Shannon Darling, Tahoe World Staff

TAHOMA – On the end of a quiet road in Tahoma grows a 400-year-old tree nicknamed Lucky.

To many, Lucky represents classic old-growth. But many locals are concerned after learning that plans to build a house on the small 50- by 125-foot parcel would require the removal of the tree.

In protest, a sign was chained to the tree asking for signatures. On Monday there were over 20 signatures, by Wednesday the sign had been removed.

“Her name is Lucky she is over 400 years old! Lucky was here before us. Please give her a chance to be here for our grandkids,” the sign read.

Angela Hanyan is one local doing everything she can to keep the tree alive.

“We’re not trying to make anybody angry,” Hanyan said. “We just want to save the tree.”

So far Hanyan has contacted a few organizations that specialize in saving trees. One of them was the Circle of Life foundation, founded by Julia Butterfly Hill, a tree sitter that spent more than two years in a redwood tree she named Luna.

“They train professional tree sitters,” Hanyan said.

But because of current conflicts with the Pacific Lumber Company and clear-cutting practices no tree sitters are available, she said.

A permit was issued to Mike McKeen last August by El Dorado County to build a house on the less than a quarter of an acre lot in Tahoma.

“I’m not the big, bad person people make me out to be,” said McKeen, a resident of South Lake.

As a professional home builder, McKeen was willing to work with the county and the Tahoe Regional Planning Agency to save the tree.

“I’d love to save the tree,” said McKeen.

McKeen said he worked for over a year and even missed the building season last year so he could save the tree. But the time and the money have been exhaustive and McKeen wants to start building the house this summer.

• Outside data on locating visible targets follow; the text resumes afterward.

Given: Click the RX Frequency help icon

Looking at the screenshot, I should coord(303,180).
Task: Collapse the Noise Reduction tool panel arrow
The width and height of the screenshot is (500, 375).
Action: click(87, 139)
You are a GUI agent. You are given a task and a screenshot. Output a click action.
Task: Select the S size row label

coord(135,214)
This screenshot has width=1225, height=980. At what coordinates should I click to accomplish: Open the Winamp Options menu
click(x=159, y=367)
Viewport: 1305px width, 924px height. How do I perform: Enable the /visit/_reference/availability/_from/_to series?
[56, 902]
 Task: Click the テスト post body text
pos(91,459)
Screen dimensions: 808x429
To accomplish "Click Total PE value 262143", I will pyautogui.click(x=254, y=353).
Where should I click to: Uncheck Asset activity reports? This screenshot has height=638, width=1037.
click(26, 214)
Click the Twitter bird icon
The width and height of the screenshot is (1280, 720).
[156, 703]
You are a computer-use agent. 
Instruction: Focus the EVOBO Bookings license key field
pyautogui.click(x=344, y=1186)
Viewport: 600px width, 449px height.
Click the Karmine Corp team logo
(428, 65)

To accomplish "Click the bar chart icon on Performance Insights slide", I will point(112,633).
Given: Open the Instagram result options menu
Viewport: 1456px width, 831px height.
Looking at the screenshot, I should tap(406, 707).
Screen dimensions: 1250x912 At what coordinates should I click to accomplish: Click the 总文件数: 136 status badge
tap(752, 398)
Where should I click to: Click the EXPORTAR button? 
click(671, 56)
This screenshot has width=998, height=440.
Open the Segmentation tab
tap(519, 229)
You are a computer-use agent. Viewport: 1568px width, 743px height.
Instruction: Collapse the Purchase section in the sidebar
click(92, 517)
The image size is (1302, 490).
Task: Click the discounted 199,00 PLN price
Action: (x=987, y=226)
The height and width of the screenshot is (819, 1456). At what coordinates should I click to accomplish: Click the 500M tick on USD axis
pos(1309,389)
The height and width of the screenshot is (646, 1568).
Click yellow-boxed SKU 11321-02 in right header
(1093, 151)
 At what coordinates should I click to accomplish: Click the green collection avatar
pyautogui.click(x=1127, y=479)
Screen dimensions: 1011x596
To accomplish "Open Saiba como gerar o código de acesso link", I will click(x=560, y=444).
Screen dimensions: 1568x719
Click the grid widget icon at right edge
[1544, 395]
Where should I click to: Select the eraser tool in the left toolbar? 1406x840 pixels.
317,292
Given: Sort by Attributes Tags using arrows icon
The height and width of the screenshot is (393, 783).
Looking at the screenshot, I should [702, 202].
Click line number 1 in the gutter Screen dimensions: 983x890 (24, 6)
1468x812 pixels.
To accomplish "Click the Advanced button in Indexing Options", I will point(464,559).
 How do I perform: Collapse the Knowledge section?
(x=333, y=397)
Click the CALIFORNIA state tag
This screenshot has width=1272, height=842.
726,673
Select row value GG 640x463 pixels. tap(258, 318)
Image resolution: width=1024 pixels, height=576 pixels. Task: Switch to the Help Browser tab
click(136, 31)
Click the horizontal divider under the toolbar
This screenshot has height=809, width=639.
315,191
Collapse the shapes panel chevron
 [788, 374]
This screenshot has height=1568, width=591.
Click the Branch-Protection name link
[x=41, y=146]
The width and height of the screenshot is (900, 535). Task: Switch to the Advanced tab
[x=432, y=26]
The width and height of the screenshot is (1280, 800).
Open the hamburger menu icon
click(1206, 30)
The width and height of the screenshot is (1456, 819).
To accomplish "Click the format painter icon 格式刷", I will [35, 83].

“I was totally agreeable to save the tree but I can’t if no one will bend the rules,” McKeen said.

According to El Dorado County regulations, no trees can be within six feet of the foundation of the house, said Larry Loman from El Dorado County’s building department. This makes it difficult because the lot is too small.

“The original subdivider subdivided the property too small,” said McKeen.

Because of the location of the lot, next to Sugar Pine State Park and at the end of the street near a county easement, it is difficult to make exceptions for the building plans, said Pam Drum of the Tahoe Regional Planning Agency.

The TRPA originally inspected the property before El Dorado County issued the permit.

“It just wasn’t possible to come up with a plan to save the tree,” said Drum.

To build the house and spare the tree, McKeen would have to build the house on the back of the lot and would need an easement granted on the abandoned Cedar Street, McKeen said.

“The rules have been made and no one wants to bend the rules,” he said.

However, El Dorado County and the TRPA said they looked at all of the different possibilities.

“It’s not possible to keep people from building a home,” said Drum.